Die Menschen in Deutschland trinken immer weniger Bier. Im ersten Halbjahr 2025 haben die deutschen Brauereien so wenig alkoholhaltiges Bier im In- und Ausland abgesetzt wie noch nie seit Einführung der Statistik im Jahr 1993, berichtet das Statistische Bundesamt. Nicht nur kleine Handwerksbetriebe, sondern auch etablierte Marktführer sehen sich mit einem strukturellen Rückgang des Bierabsatzes konfrontiert, der nunmehr existenzielle Entscheidungen erfordert. Stefan Blaschak, Geschäftsführer der bayerischen Brauerei Oettinger, formuliert im Gespräch mit der »Augsburger Allgemeinen« eine drastische Prognose: »Die Brauereien werden wie Fliegen von der Wand fallen.«
Die Zahlen untermauern die Krise: Der Gesamtmarkt brach in diesem Jahr um 7 bis 7,5 Prozent ein – ein echter Erdrutsch im Vergleich zu den bisherigen jährlichen Rückgängen von 2 bis 3 Prozent. Besonders alarmierend ist der Inlandsabsatz: Im ersten Halbjahr 2025 gingen rund 2,6 Millionen Hektoliter verloren, was etwa drei Millionen Dosen Bier pro Tag entspricht.
Auch große Brauereien bleiben von dieser Entwicklung nicht verschont. Laut dem Hopfenhändler BarthHaas verzeichneten fünf der sechs größten Brauereien Deutschlands 2024 Produktionsrückgänge. Oettinger selbst musste besonders starke Einbußen hinnehmen; der Absatz sank laut eines Berichts der Bild auf ein Niveau, das zuletzt vor über 20 Jahren erreicht wurde.
Die deutsche Brauwirtschaft steht damit vor einer Zeitenwende. Es geht nicht mehr nur um das Überleben von Nischenbetrieben, sondern um die strategische Neuausrichtung ganzer Konzerne. Flexibilität, Effizienz und die Fähigkeit, sich an veränderte Konsumgewohnheiten anzupassen, werden entscheidend sein. Während der Gesamtmarkt schrumpft, entwickeln sich alkoholfreie Biervarianten zum wichtigsten Wachstumsträger der Branche. Wie das Statistische Bundesamt berichtet, wurde im vergangenen Jahr mit 579 Millionen Litern fast doppelt so viel alkoholfreies Bier produziert wie noch vor zehn Jahren. Dieser Segmentzuwachs zeigt, dass Brauereien mit innovativen Produktangeboten weiterhin Marktpotenziale erschließen können.

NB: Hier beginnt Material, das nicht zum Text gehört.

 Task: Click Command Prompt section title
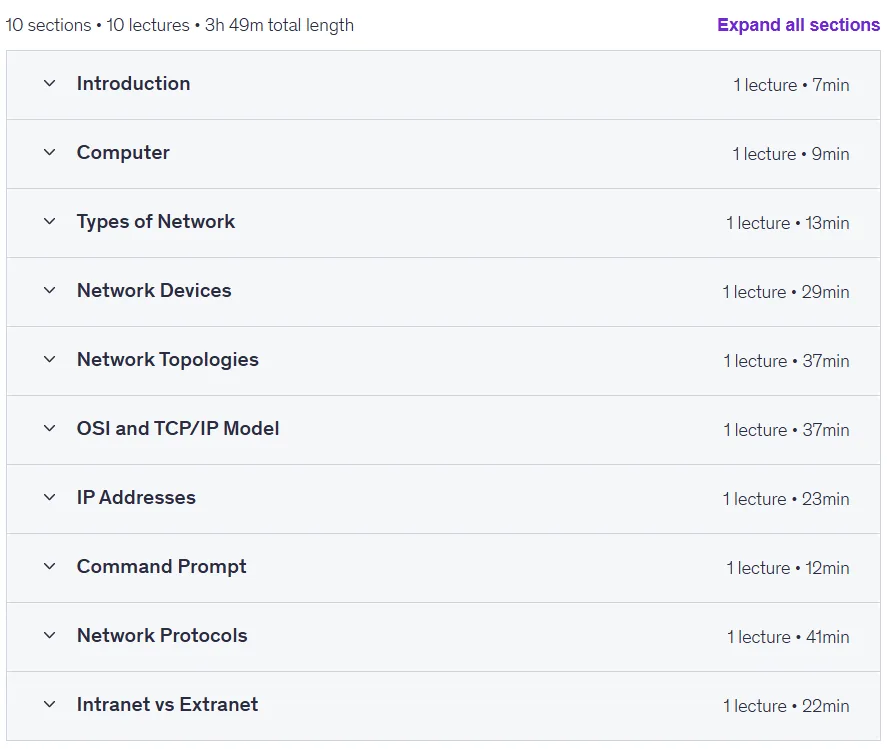pyautogui.click(x=162, y=567)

Ebenfalls im Aufwind befinden sich alkoholreduzierte Mischgetränke wie Radler, die seit 2014 ein Plus von 9,3 Prozent auf 364 Millionen Liter verzeichnen konnten. Damit bestätigt sich der Trend zu bewussterem Konsum und geschmacklicher Vielfalt – auch wenn das Wachstum in diesem Bereich moderater ausfällt.
Für die Brauwirtschaft bedeutet dies: Wer langfristig wettbewerbsfähig bleiben will, muss in Produktinnovation und Diversifizierung investieren. Alkoholfreie und variantenreiche Sorten werden zunehmend zur strategischen Schlüsselkomponente – nicht nur als Nischenprodukt, sondern als wesentlicher Teil der Portfolioausrichtung.